Fact is, Kaeding had kicked so well over the past couple years, that rough postseason stretch was virtually forgotten. Ancient history.

He’d established himself as the most accurate regular-season kicker ever in the NFL, making good on 150-of-172 for a success rate of 87.2 percent, and he hadn’t missed a try of any length since the first win of the Chargers’ 11-game streak. Kaeding had made 20 straight to finish the season, not missed once in 69 consecutive attempts from 40 yards or closer.

One kicker in the NFL, a guy who hit 32-of-35 overall, was named All-Pro for 2009 — Kaeding.

As much disappointment went through the Qualcomm Stadium crowd when Kaeding’s 36-yarder in the first quarter went wide left, then, there seemed an equal part disbelief. Although never considered one of the NFL’s boomers, Kaeding had hit a 57-yarder before, but there was little surprise when his shot from that distance at the end of the first half fell short.
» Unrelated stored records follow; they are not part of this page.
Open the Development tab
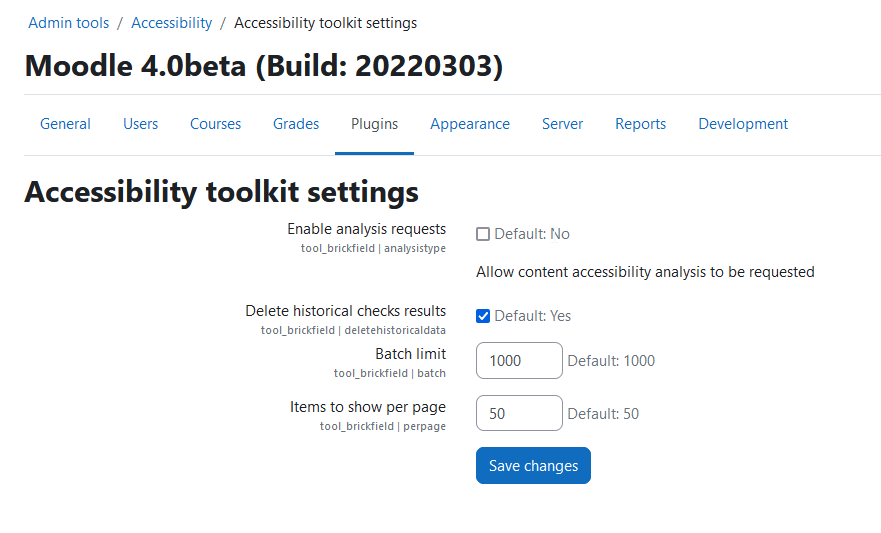This screenshot has width=881, height=533. coord(743,124)
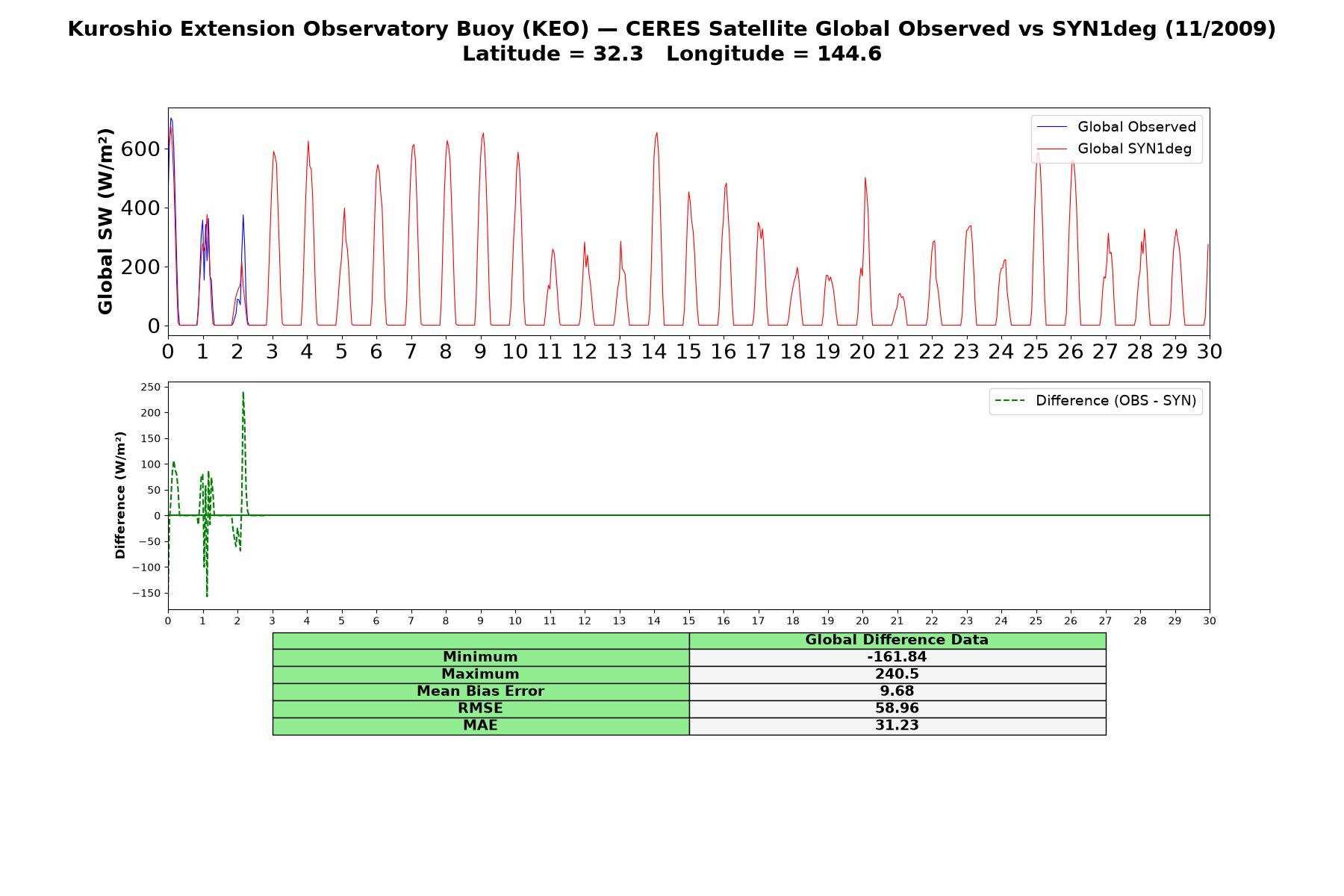Click day 14 tick on upper chart
1344x896 pixels.
[654, 352]
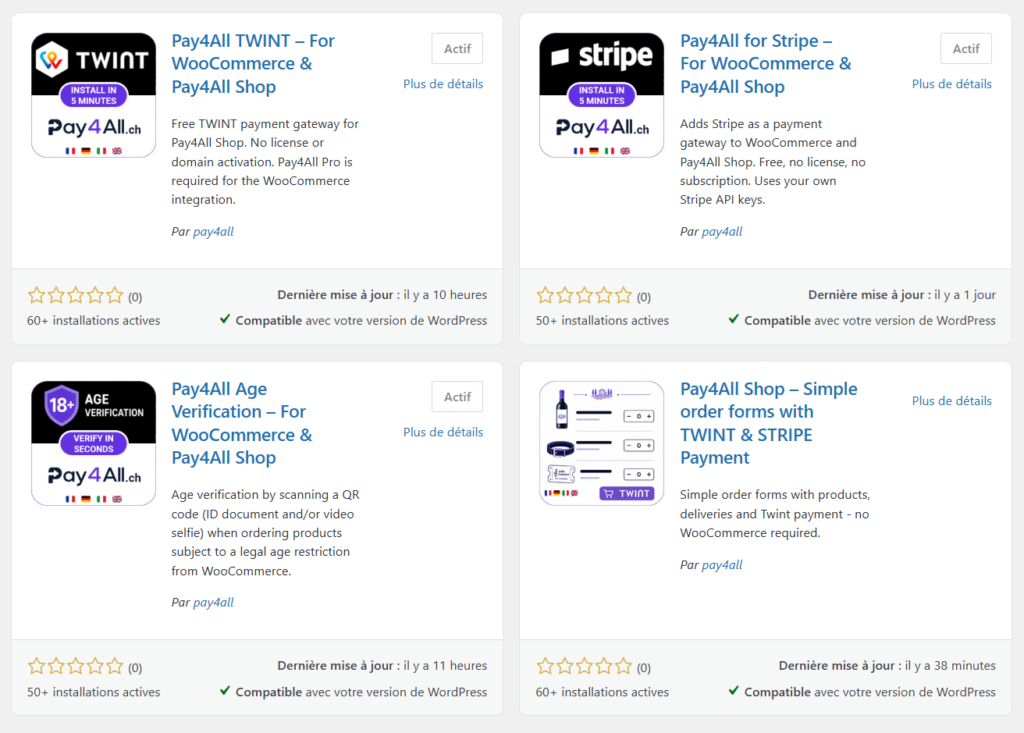Screen dimensions: 1024x733
Task: Open Plus de détails for TWINT plugin
Action: pyautogui.click(x=443, y=84)
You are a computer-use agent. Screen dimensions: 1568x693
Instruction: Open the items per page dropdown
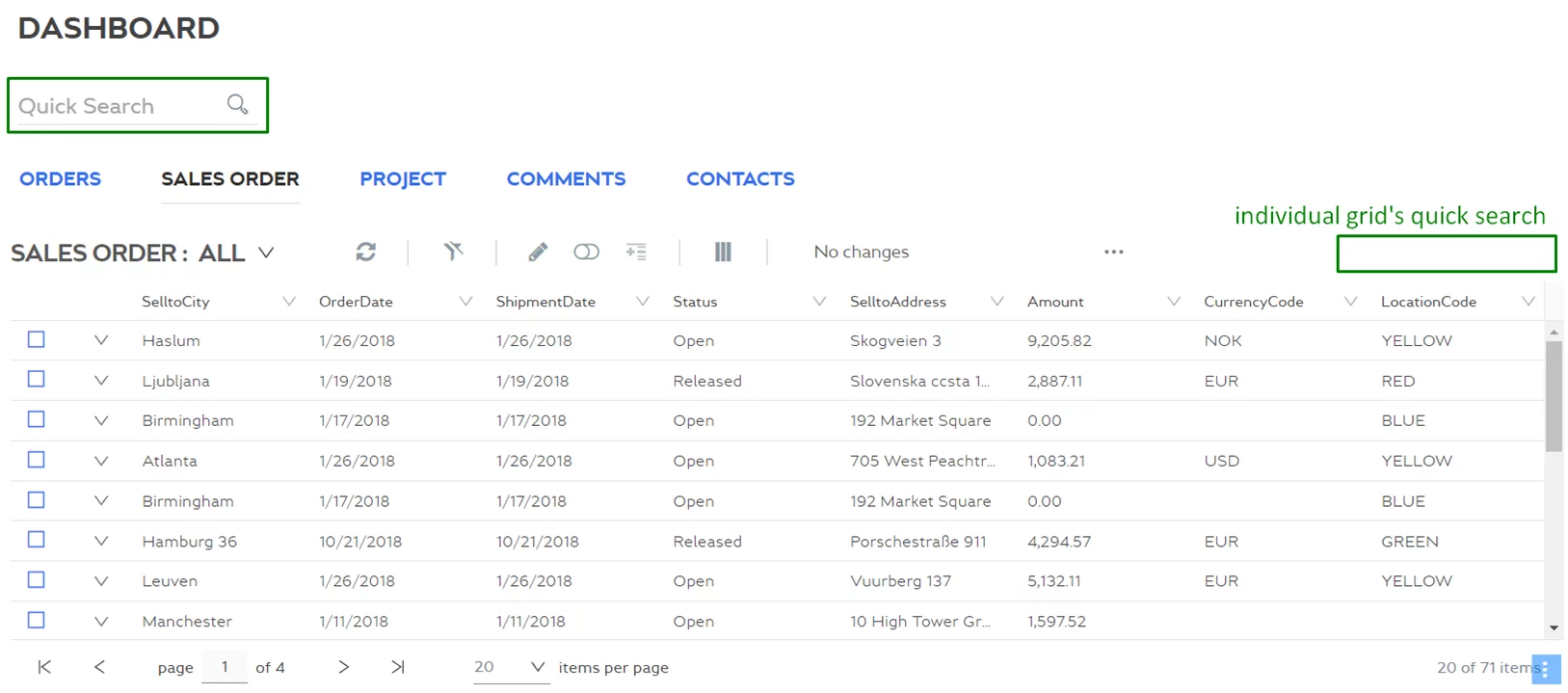point(538,667)
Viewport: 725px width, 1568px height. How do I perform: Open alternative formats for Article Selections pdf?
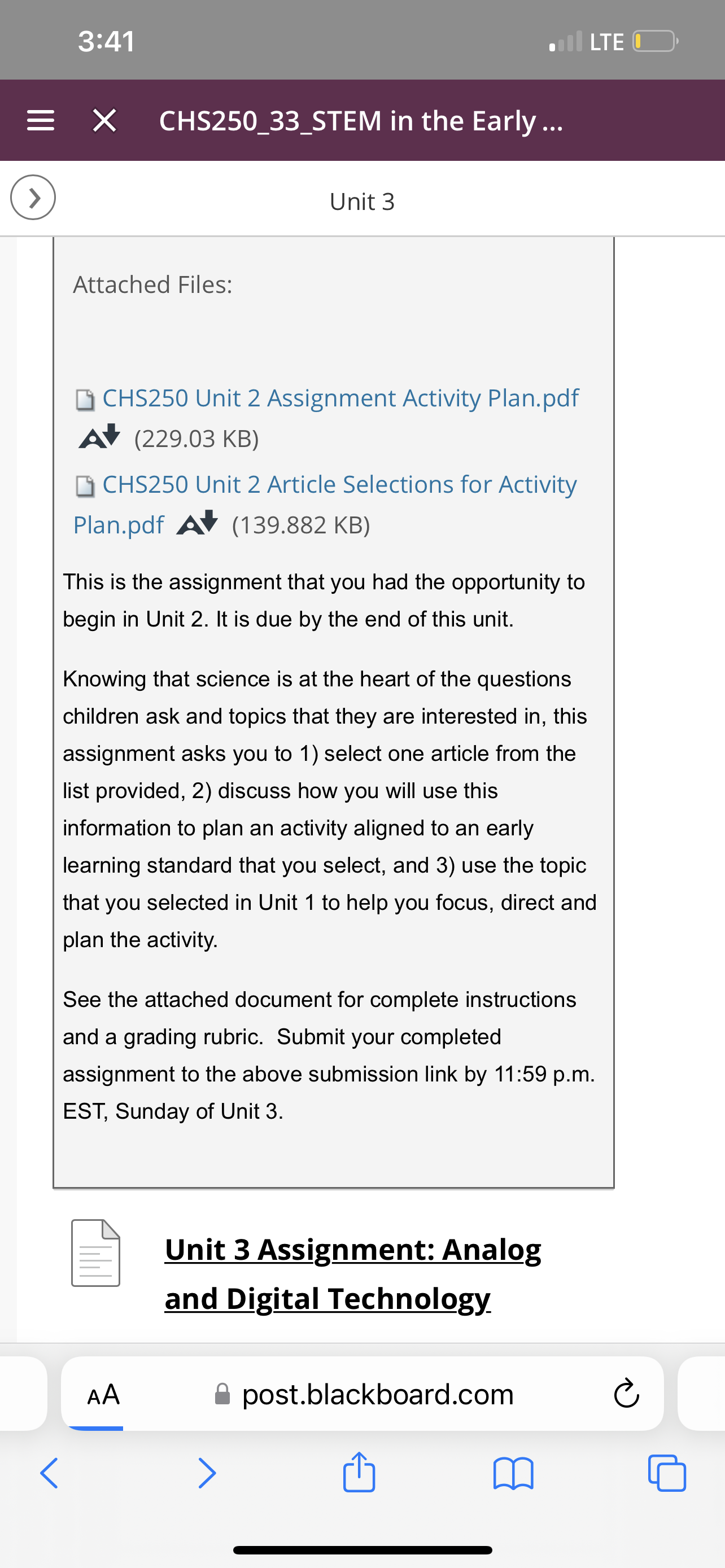click(x=196, y=523)
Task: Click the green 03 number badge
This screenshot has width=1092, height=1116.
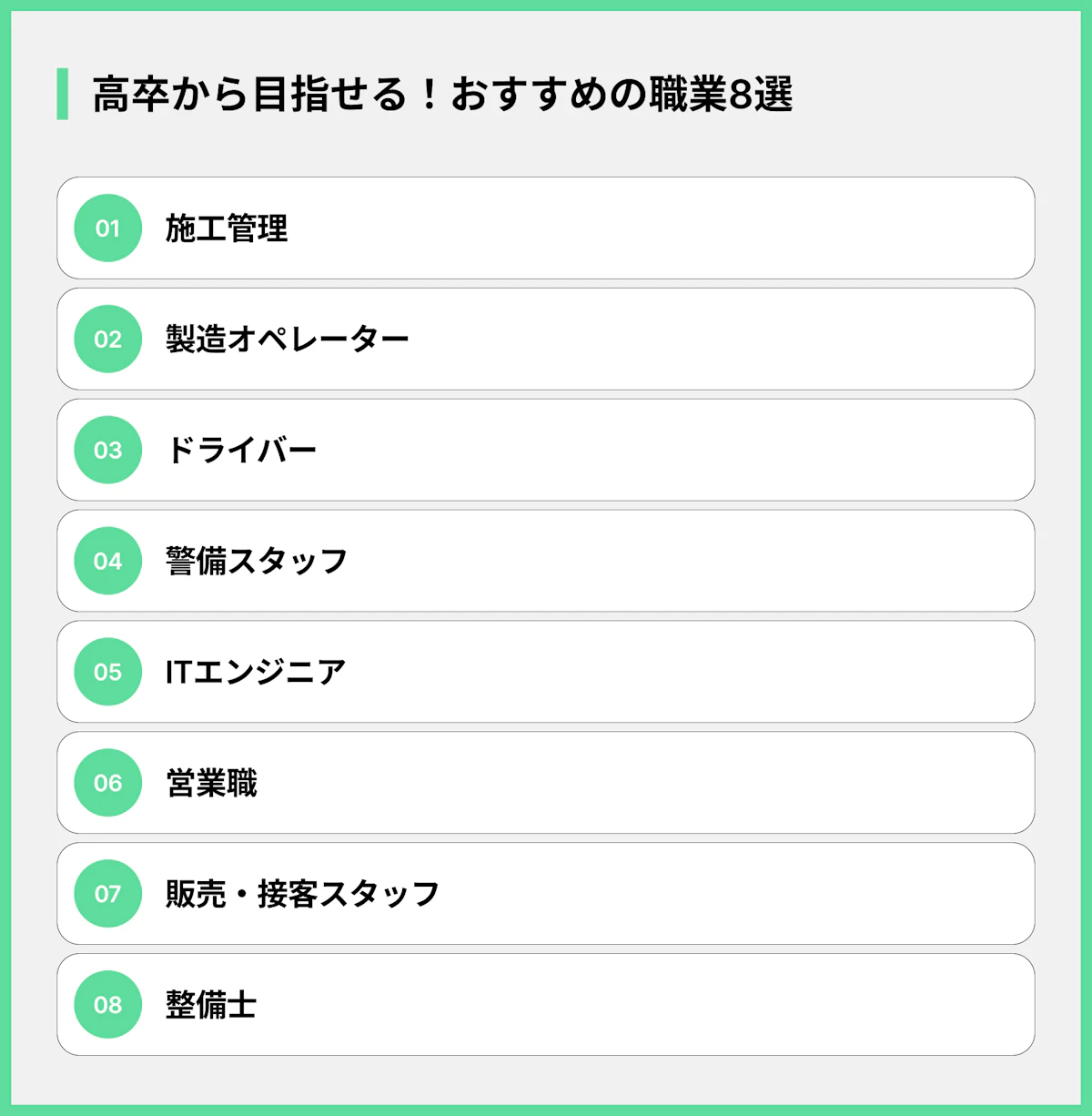Action: tap(107, 450)
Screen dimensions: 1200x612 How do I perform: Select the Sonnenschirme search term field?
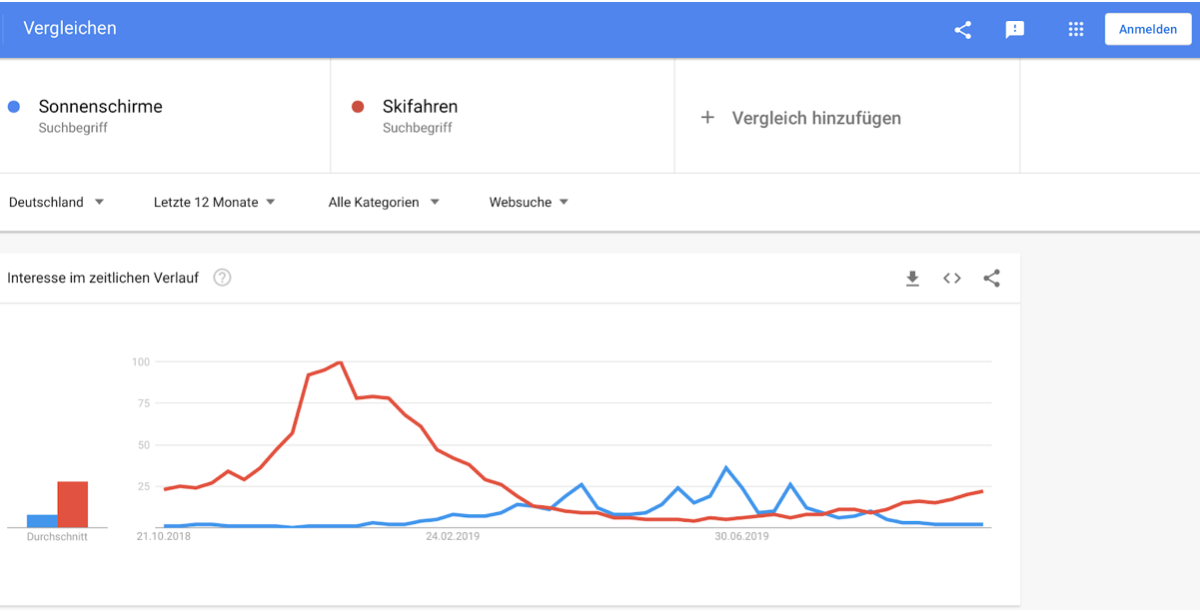(x=165, y=116)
Because the Jets had just taken a 10-point lead midway through the fourth quarter, there was much more riding on the 40-yarder Kaeding missed to the right, particularly since the Chargers would score a touchdown on their next possession.

Asked if his first-quarter misfire had weighed on his mind, he admitted, “A little bit, but I’ve missed field goals before and come back and executed the next one. That’s part of the deal.”

Veteran long snapper David Binn tried to share the blame, saying he thought a couple of his deliveries arrived “laces-back instead of laces-out,” suggesting that might have affected the kicker’s rhythm. Kaeding would have none of that, insisting that the snaps and Mike Scifres’ holds were as spot-on as usual, saying he simply must not have put good swings on the ball.

Nor was there a lot of commiserating among them or dwelling on the earlier misses in the course of the game.

“You don’t want to keep on about it,” said Scifres. “You just let him deal with it, let him get through it.

“Nate’s as tough as anybody mentally. Just let him be and he’ll get through this.”

Elsewhere in the locker room, teammates wouldn’t hear of Kaeding’s misses costing them the playoff game.

Not when the Chargers had committed 10 penalties, dropped numerous passes, been intercepted twice, run for just 61 yards total and missed tackles.

“Super-uncharacteristic stuff,” said linebacker Shawne Merriman. “Nate’s such a great player, you just never see that happen.

“But when they do happen, we should find ways to overcome them, and we didn’t.”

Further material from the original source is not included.